### WHAT TO DO
Before anything else, drop the pictures; then return exactly the lines from the top of the listing through the line with "For Readers (64, 732)".

+++ DATA SUPPLIED

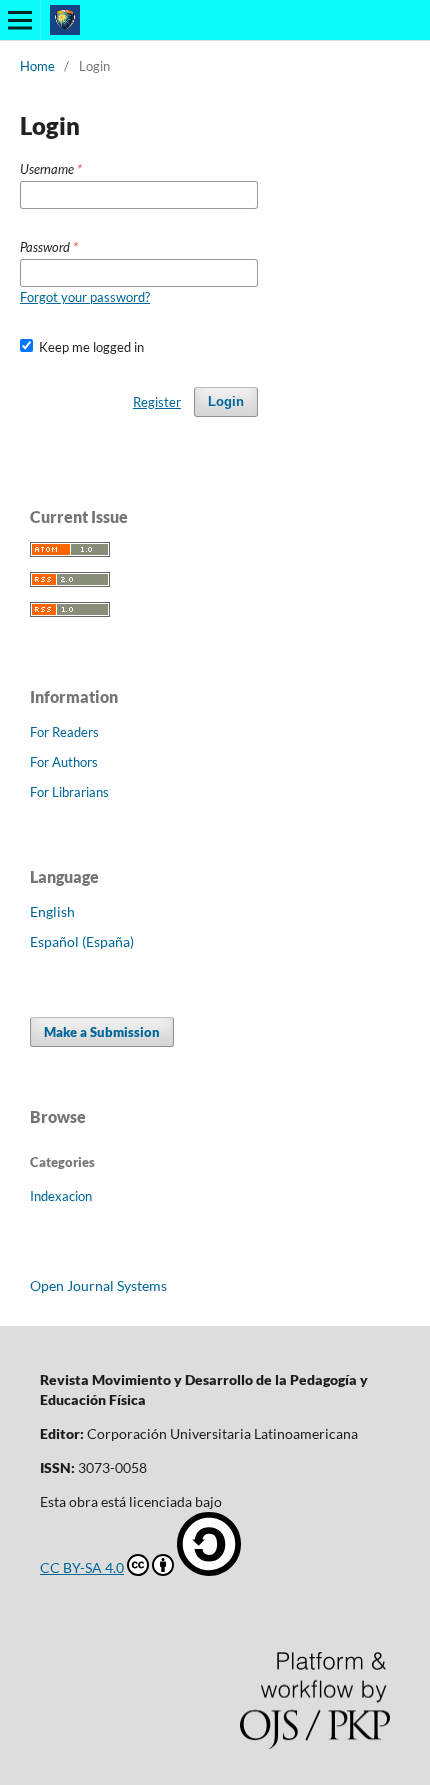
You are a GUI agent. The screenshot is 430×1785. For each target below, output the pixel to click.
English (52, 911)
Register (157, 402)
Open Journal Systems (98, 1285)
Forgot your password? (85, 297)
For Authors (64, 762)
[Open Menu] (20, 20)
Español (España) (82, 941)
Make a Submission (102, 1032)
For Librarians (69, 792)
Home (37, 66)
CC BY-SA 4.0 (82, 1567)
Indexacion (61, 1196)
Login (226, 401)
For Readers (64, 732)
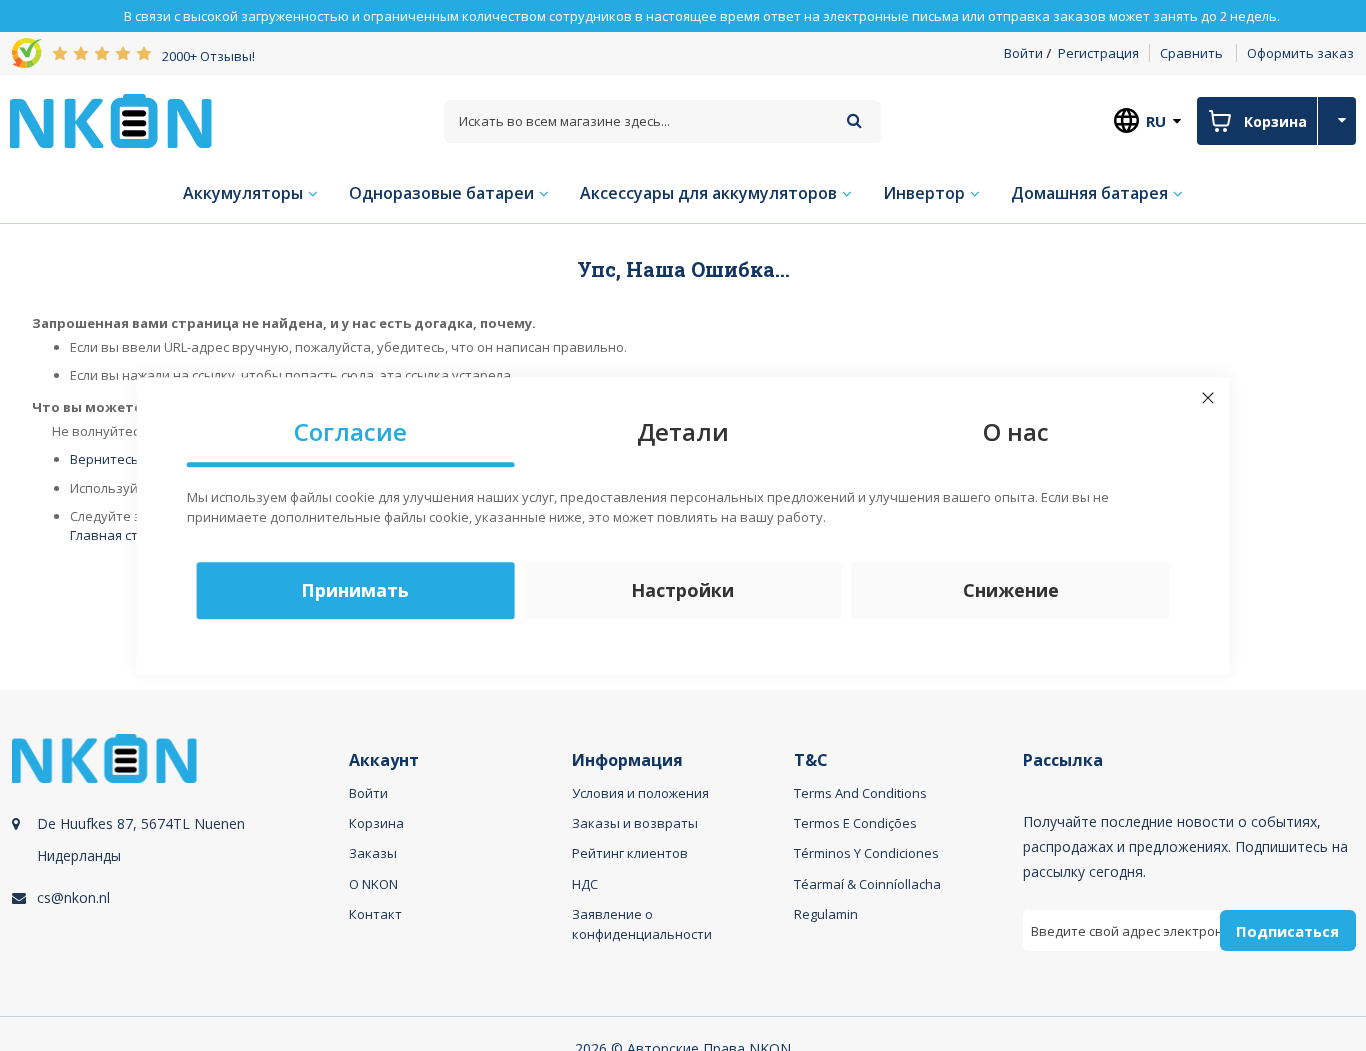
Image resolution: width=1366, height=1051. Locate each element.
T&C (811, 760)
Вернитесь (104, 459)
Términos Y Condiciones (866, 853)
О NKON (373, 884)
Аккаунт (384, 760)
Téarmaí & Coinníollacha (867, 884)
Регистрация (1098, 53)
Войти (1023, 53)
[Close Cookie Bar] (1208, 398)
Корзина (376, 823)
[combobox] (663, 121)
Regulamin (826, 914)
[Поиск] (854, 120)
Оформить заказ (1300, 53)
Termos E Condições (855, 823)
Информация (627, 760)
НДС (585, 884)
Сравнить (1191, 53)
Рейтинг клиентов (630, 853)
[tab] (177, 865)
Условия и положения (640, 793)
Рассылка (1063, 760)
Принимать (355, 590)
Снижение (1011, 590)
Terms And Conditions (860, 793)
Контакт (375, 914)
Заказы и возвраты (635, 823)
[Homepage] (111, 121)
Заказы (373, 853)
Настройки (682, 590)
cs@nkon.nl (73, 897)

++++++

### RESPONSE
You are a GUI agent. The screenshot is 430×1785. For each target below, output the pixel to click.
English (52, 911)
Register (157, 402)
Open Journal Systems (98, 1285)
Forgot your password? (85, 297)
For Authors (64, 762)
[Open Menu] (20, 20)
Español (España) (82, 941)
Make a Submission (102, 1032)
For Librarians (69, 792)
Home (37, 66)
CC BY-SA 4.0 (82, 1567)
Indexacion (61, 1196)
Login (226, 401)
For Readers (64, 732)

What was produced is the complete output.